Detection of SFV DNA in tissues from human liver transplant patients. PCR amplification of SFV DNA using LTR primers was performed with DNA from (A) patient 1 and (B) patient 2. Designations are as follows: PBMC, peripheral blood mononuclear cells; LN, lymph node; LIV, liver, KID, kidney; BM, bone marrow; and GI, small intestine. PBMC DNA samples from an SFV-seronegative human and an SFV+ baboon were used as negative and positive controls, respectively. A total of 100 ng of total cellular DNA was added to 200 μM dNTPs, 50 mM KCl, 10 mM Tris, 2.5 mM MgCl₂, bovine serum albumin (BSA, 5 mg/ml), 30 pmol of primer, and 1 U of Taq polymerase (Promega, Madison, WI). Amplification was performed using the following primers: PBF1 (5′-CACTACTCGCTGCGTCGAGAGGTGT-3′) and PBF2 (5′-GGAATTTTGTATATTGATTATCC-3.′). A 329-bp fragment within the SFV LTR (nt 786-1115, based on the HFV sequence) was amplified.

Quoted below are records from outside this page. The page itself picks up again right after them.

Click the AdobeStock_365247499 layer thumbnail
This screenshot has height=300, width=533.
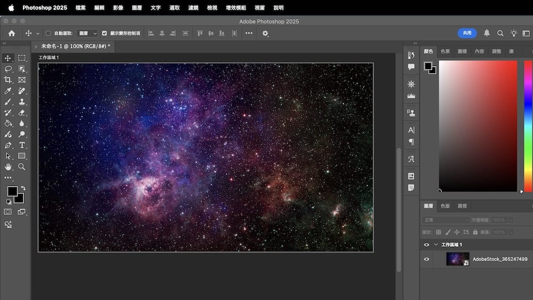[x=457, y=259]
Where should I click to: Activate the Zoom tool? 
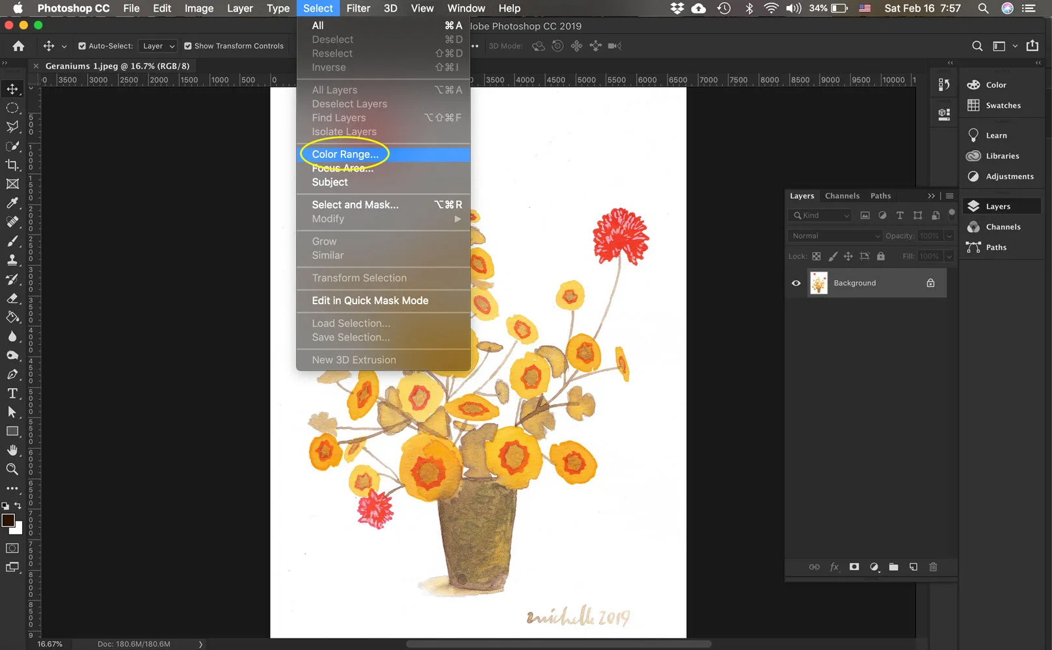(x=12, y=469)
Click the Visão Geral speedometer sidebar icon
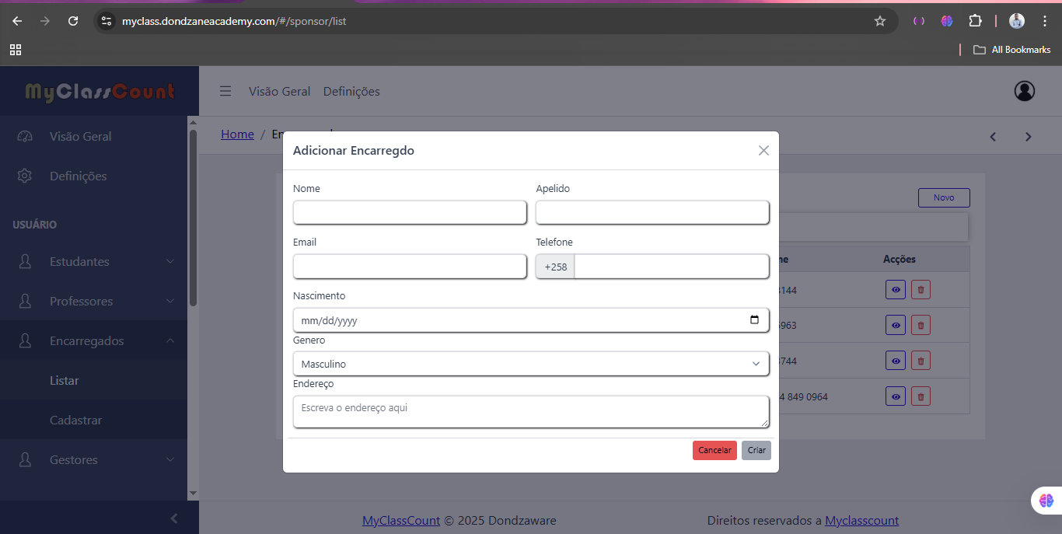This screenshot has height=534, width=1062. click(x=25, y=137)
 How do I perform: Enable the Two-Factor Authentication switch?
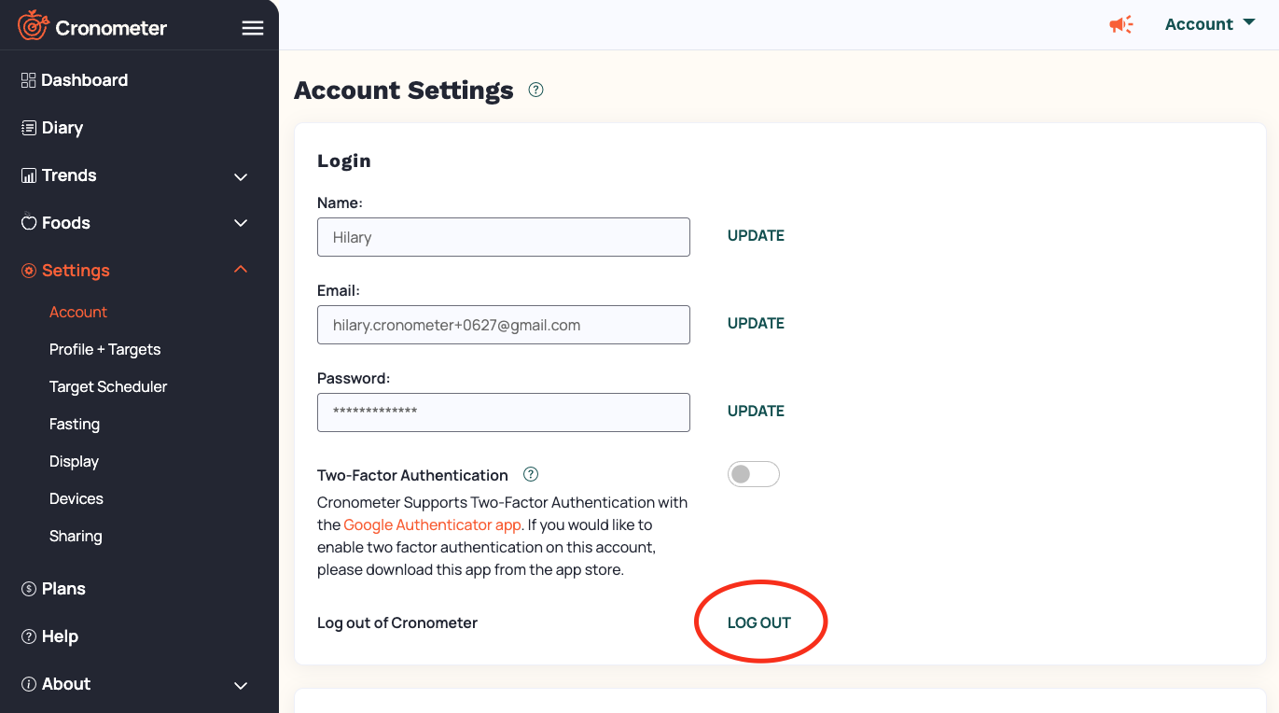[x=754, y=474]
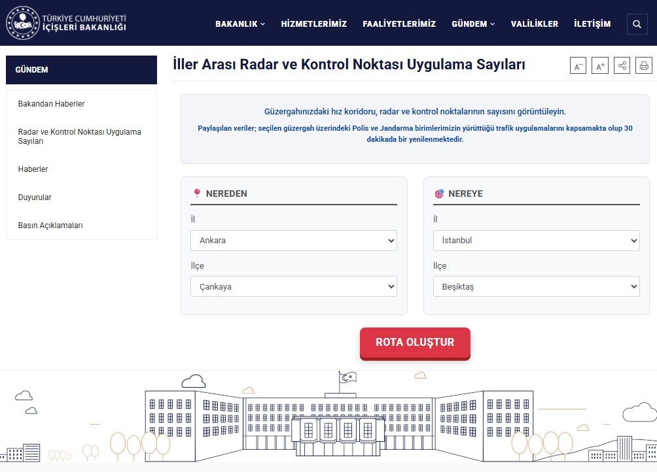The height and width of the screenshot is (472, 657).
Task: Expand the GÜNDEM menu in navbar
Action: pos(472,24)
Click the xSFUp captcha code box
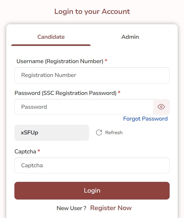184x218 pixels. click(x=52, y=133)
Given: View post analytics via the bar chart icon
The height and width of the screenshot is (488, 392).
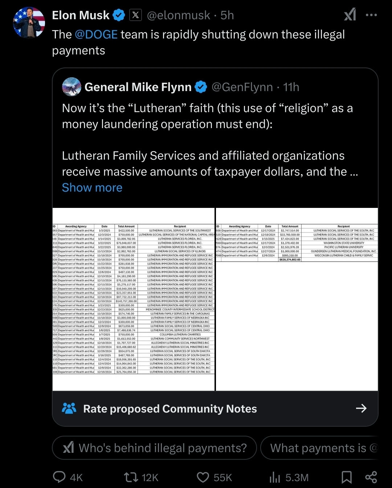Looking at the screenshot, I should tap(275, 477).
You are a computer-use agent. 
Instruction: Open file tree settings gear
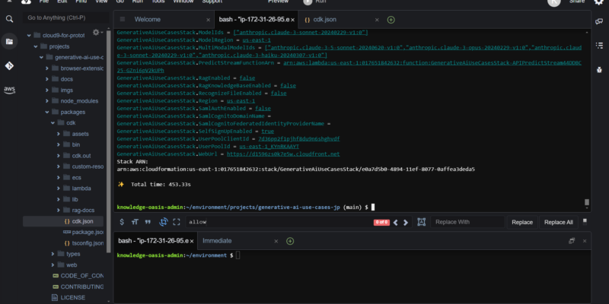(x=97, y=33)
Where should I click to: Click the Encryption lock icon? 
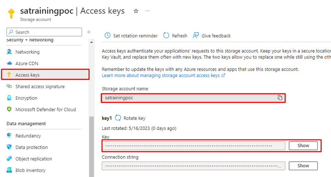pos(9,98)
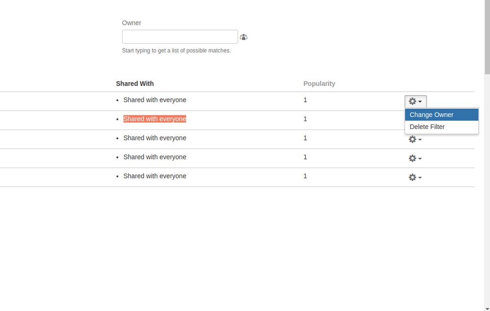Click 'Shared with everyone' in the first row
Image resolution: width=490 pixels, height=311 pixels.
pyautogui.click(x=155, y=100)
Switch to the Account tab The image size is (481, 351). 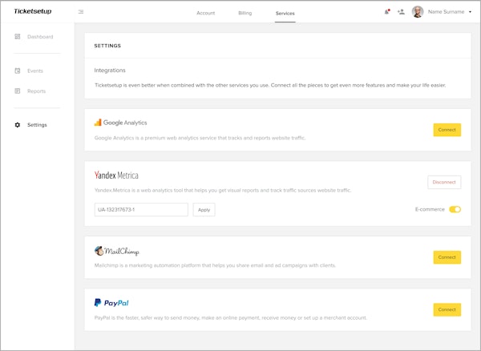point(205,13)
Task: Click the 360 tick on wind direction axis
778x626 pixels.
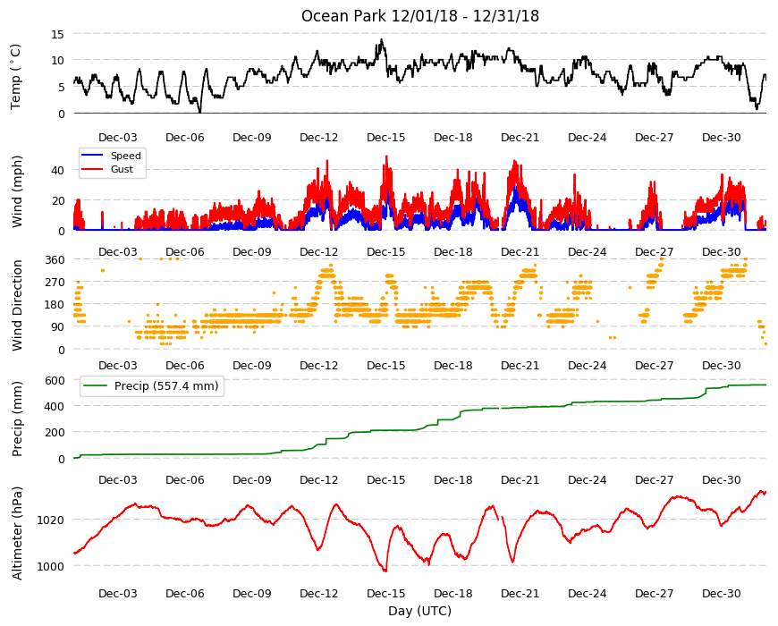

Conditions for LTR primers were as follows: 1 cycle at 94°C for 1 min, 52°C for 45 sec and 72°C for 1 min; 1 cycle at 94°C for 1 min, 50°C for 45 sec, and 72°C for 1 min; 1 cycle at 94°C for 1 min, 48°C for 45 sec, and 72°C for 1 min; 1 cycle at 94°C for 1 min, 46°C for 45 sec, and 72°C for 1 min; 25 cycles at 94°C for 1 min, 45°C for 45 sec, and 72°C for 1 min; followed by extension at 72°C for 7 min. Amplified fragments were separated on agarose gels, blotted onto Nytran Plus membranes, and then hybridized with ³²P-labeled SFV-Bab1 LTR probe.

FIG. 3

Unrooted consensus tree of SFV-hu2 LTR DNA from human transplant recipient. The designations for foamy viruses are as follows: SFV-hu2(ln1), -hu2(ln3), -hu2(liv) (human recipient), SFV-1 (macaque), SFV-3, -Agm1 (African green monkey), SFV-Bab1, -Bab3 (baboon), SFV-Gg (gorilla), SFV-6, -7, and CPZ (chimpanzee), SFV-11 (orangutan), SFV-Pat (patas), and SFV-Hm1 (Hamlyn’s guenon). LTR-amplified products were cloned with a TA cloning kit (Invitrogen, San Diego, CA) and sequenced as previously described. Two clones from each of the human samples were randomly selected and purified using a S.N.A.P. miniprep kit (Invitrogen). An Applied Biosysterns (Foster City, CA) automated sequencer model 373A, version 1.2.0, was used to derive the DNA sequences, which were then aligned using the GCG package, version 7.0, and manipulated by hand. Phylogenies were done using 100 bootstrap replicates in generating unrooted consensus trees with PHYLIP version 3.5p. Distances were calculated with Kimura’s two-parameter method (GCG Package version 7.0). Nucleotide sequences have been submitted to GenBank and are available under accession numbers AFO62309, AFO62310, and AFO62311.